DATA FOR THE TASK »
======

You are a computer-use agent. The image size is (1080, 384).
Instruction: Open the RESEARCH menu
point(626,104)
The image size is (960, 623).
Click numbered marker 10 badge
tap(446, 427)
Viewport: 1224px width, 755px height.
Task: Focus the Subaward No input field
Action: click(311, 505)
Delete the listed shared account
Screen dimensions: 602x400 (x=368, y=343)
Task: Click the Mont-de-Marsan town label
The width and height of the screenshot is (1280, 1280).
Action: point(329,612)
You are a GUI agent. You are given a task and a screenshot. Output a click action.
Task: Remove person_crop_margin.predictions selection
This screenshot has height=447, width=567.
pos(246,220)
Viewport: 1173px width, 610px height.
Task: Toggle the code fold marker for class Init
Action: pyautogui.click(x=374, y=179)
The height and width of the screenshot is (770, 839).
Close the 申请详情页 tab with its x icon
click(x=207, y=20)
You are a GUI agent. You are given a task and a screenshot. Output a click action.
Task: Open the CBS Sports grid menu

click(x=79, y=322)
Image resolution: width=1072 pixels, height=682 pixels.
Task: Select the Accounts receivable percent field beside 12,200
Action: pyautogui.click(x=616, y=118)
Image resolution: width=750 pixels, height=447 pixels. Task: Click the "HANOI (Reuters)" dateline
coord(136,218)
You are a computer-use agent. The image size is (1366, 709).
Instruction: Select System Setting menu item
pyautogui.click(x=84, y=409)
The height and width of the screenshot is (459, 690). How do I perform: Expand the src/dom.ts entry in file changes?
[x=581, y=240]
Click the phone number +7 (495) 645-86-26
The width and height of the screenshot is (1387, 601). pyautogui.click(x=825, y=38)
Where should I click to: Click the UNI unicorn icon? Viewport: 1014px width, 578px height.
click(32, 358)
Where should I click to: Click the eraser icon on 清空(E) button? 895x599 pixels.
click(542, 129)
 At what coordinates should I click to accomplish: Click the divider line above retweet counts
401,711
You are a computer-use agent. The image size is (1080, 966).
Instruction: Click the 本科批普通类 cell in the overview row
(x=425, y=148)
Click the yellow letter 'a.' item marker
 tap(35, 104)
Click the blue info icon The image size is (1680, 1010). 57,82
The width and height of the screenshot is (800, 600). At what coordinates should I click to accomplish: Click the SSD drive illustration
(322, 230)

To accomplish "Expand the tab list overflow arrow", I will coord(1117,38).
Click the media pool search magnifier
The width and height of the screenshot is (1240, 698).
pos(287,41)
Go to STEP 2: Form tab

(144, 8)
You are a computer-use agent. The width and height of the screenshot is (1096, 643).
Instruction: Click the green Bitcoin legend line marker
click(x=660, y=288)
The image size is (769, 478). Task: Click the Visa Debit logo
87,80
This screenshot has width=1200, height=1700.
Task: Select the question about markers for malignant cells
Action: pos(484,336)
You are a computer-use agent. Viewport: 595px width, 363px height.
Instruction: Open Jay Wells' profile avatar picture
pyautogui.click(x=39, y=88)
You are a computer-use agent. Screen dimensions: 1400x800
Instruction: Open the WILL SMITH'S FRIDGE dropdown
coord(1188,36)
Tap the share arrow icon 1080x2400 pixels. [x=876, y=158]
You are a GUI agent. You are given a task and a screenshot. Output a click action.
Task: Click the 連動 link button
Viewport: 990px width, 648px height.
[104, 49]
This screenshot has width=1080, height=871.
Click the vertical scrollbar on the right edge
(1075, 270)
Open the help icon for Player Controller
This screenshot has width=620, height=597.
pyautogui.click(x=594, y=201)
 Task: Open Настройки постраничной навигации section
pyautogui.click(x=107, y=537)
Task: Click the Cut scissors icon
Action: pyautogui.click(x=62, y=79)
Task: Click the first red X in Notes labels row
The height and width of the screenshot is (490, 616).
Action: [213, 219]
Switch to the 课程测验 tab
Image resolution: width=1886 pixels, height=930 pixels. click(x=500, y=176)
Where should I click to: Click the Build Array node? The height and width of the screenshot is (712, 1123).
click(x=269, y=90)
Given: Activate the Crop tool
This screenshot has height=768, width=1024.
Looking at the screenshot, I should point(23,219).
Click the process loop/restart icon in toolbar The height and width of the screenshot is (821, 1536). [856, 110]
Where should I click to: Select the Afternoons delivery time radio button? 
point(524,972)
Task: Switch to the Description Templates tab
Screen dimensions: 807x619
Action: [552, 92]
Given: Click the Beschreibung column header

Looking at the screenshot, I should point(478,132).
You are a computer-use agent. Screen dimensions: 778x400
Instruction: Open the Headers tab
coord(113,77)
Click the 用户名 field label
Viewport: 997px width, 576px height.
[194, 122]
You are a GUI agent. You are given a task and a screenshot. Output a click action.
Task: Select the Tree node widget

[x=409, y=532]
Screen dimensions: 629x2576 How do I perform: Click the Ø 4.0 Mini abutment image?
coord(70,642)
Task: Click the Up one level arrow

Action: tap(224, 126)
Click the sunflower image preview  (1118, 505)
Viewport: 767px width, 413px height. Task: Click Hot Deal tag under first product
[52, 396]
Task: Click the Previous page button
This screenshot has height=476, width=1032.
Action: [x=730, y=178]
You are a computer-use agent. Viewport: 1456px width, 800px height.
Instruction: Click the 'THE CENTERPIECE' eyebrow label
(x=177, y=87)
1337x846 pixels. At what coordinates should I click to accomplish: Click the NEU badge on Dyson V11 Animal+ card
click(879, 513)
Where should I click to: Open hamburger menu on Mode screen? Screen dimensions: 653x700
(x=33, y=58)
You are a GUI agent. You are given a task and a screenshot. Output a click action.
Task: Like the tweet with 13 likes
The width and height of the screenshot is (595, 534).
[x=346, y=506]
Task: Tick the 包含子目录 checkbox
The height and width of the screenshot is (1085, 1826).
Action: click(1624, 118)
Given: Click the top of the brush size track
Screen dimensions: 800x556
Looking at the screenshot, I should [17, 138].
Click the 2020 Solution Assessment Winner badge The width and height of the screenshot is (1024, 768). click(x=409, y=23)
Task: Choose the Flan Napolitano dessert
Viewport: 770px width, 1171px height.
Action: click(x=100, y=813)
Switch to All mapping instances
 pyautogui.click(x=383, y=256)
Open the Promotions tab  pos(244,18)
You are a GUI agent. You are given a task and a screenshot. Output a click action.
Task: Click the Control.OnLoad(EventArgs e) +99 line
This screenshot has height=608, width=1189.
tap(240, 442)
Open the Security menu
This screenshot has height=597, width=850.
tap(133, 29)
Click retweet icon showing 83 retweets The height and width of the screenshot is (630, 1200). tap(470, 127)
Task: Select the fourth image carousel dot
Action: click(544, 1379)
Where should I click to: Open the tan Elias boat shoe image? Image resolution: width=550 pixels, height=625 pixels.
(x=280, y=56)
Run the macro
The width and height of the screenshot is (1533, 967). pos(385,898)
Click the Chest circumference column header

======

TRY IT » The answer must be the full listing, repeated exactly.

ANSWER BELOW »
You are a computer-use agent. The image size is (1080, 384).
Instruction: Open the RESEARCH menu
point(626,104)
The image size is (960, 623).
Click numbered marker 10 badge
tap(446, 427)
Viewport: 1224px width, 755px height.
Task: Focus the Subaward No input field
Action: click(311, 505)
Delete the listed shared account
Screen dimensions: 602x400 (x=368, y=343)
Task: Click the Mont-de-Marsan town label
The width and height of the screenshot is (1280, 1280).
Action: point(329,612)
You are a GUI agent. You are given a task and a screenshot. Output a click action.
Task: Remove person_crop_margin.predictions selection
This screenshot has height=447, width=567.
pos(246,220)
Viewport: 1173px width, 610px height.
Task: Toggle the code fold marker for class Init
Action: pyautogui.click(x=374, y=179)
The height and width of the screenshot is (770, 839).
Close the 申请详情页 tab with its x icon
click(x=207, y=20)
You are a GUI agent. You are given a task and a screenshot. Output a click action.
Task: Open the CBS Sports grid menu

click(x=79, y=322)
Image resolution: width=1072 pixels, height=682 pixels.
Task: Select the Accounts receivable percent field beside 12,200
Action: pyautogui.click(x=616, y=118)
Image resolution: width=750 pixels, height=447 pixels. Task: Click the "HANOI (Reuters)" dateline
coord(136,218)
You are a computer-use agent. The image size is (1366, 709).
Instruction: Select System Setting menu item
pyautogui.click(x=84, y=409)
The height and width of the screenshot is (459, 690). How do I perform: Expand the src/dom.ts entry in file changes?
[x=581, y=240]
Click the phone number +7 (495) 645-86-26
The width and height of the screenshot is (1387, 601). pyautogui.click(x=825, y=38)
Where should I click to: Click the UNI unicorn icon? Viewport: 1014px width, 578px height.
click(32, 358)
Where should I click to: Click the eraser icon on 清空(E) button? 895x599 pixels.
click(542, 129)
 At what coordinates should I click to accomplish: Click the divider line above retweet counts
401,711
You are a computer-use agent. The image size is (1080, 966).
Instruction: Click the 本科批普通类 cell in the overview row
(x=425, y=148)
Click the yellow letter 'a.' item marker
 tap(35, 104)
Click the blue info icon The image size is (1680, 1010). 57,82
The width and height of the screenshot is (800, 600). At what coordinates should I click to accomplish: Click the SSD drive illustration
(322, 230)

To accomplish "Expand the tab list overflow arrow", I will coord(1117,38).
Click the media pool search magnifier
The width and height of the screenshot is (1240, 698).
pos(287,41)
Go to STEP 2: Form tab

(144, 8)
You are a computer-use agent. The width and height of the screenshot is (1096, 643).
Instruction: Click the green Bitcoin legend line marker
click(x=660, y=288)
The image size is (769, 478). Task: Click the Visa Debit logo
87,80
This screenshot has width=1200, height=1700.
Task: Select the question about markers for malignant cells
Action: pos(484,336)
You are a computer-use agent. Viewport: 595px width, 363px height.
Instruction: Open Jay Wells' profile avatar picture
pyautogui.click(x=39, y=88)
You are a computer-use agent. Screen dimensions: 1400x800
Instruction: Open the WILL SMITH'S FRIDGE dropdown
coord(1188,36)
Tap the share arrow icon 1080x2400 pixels. [x=876, y=158]
You are a GUI agent. You are given a task and a screenshot. Output a click action.
Task: Click the 連動 link button
Viewport: 990px width, 648px height.
[104, 49]
This screenshot has width=1080, height=871.
Click the vertical scrollbar on the right edge
(1075, 270)
Open the help icon for Player Controller
This screenshot has width=620, height=597.
pyautogui.click(x=594, y=201)
 Task: Open Настройки постраничной навигации section
pyautogui.click(x=107, y=537)
Task: Click the Cut scissors icon
Action: pyautogui.click(x=62, y=79)
Task: Click the first red X in Notes labels row
The height and width of the screenshot is (490, 616).
Action: [213, 219]
Switch to the 课程测验 tab
Image resolution: width=1886 pixels, height=930 pixels. click(x=500, y=176)
Where should I click to: Click the Build Array node? The height and width of the screenshot is (712, 1123).
click(x=269, y=90)
Given: Activate the Crop tool
This screenshot has height=768, width=1024.
Looking at the screenshot, I should point(23,219).
Click the process loop/restart icon in toolbar The height and width of the screenshot is (821, 1536). [856, 110]
Where should I click to: Select the Afternoons delivery time radio button? 
point(524,972)
Task: Switch to the Description Templates tab
Screen dimensions: 807x619
Action: [552, 92]
Given: Click the Beschreibung column header

Looking at the screenshot, I should point(478,132).
You are a computer-use agent. Screen dimensions: 778x400
Instruction: Open the Headers tab
coord(113,77)
Click the 用户名 field label
Viewport: 997px width, 576px height.
[194, 122]
You are a GUI agent. You are given a task and a screenshot. Output a click action.
Task: Select the Tree node widget

[x=409, y=532]
Screen dimensions: 629x2576 How do I perform: Click the Ø 4.0 Mini abutment image?
coord(70,642)
Task: Click the Up one level arrow

Action: tap(224, 126)
Click the sunflower image preview  (1118, 505)
Viewport: 767px width, 413px height. Task: Click Hot Deal tag under first product
[52, 396]
Task: Click the Previous page button
This screenshot has height=476, width=1032.
Action: [x=730, y=178]
You are a computer-use agent. Viewport: 1456px width, 800px height.
Instruction: Click the 'THE CENTERPIECE' eyebrow label
(x=177, y=87)
1337x846 pixels. At what coordinates should I click to accomplish: Click the NEU badge on Dyson V11 Animal+ card
click(879, 513)
Where should I click to: Open hamburger menu on Mode screen? Screen dimensions: 653x700
(x=33, y=58)
You are a GUI agent. You are given a task and a screenshot. Output a click action.
Task: Like the tweet with 13 likes
The width and height of the screenshot is (595, 534).
[x=346, y=506]
Task: Tick the 包含子目录 checkbox
The height and width of the screenshot is (1085, 1826).
Action: click(1624, 118)
Given: Click the top of the brush size track
Screen dimensions: 800x556
Looking at the screenshot, I should [17, 138].
Click the 2020 Solution Assessment Winner badge The width and height of the screenshot is (1024, 768). click(x=409, y=23)
Task: Choose the Flan Napolitano dessert
Viewport: 770px width, 1171px height.
Action: click(x=100, y=813)
Switch to All mapping instances
 pyautogui.click(x=383, y=256)
Open the Promotions tab  pos(244,18)
You are a GUI agent. You are given a task and a screenshot. Output a click action.
Task: Click the Control.OnLoad(EventArgs e) +99 line
This screenshot has height=608, width=1189.
tap(240, 442)
Open the Security menu
This screenshot has height=597, width=850.
tap(133, 29)
Click retweet icon showing 83 retweets The height and width of the screenshot is (630, 1200). tap(470, 127)
Task: Select the fourth image carousel dot
Action: click(544, 1379)
Where should I click to: Open the tan Elias boat shoe image? Image resolution: width=550 pixels, height=625 pixels.
(x=280, y=56)
Run the macro
The width and height of the screenshot is (1533, 967). pos(385,898)
Click the Chest circumference column header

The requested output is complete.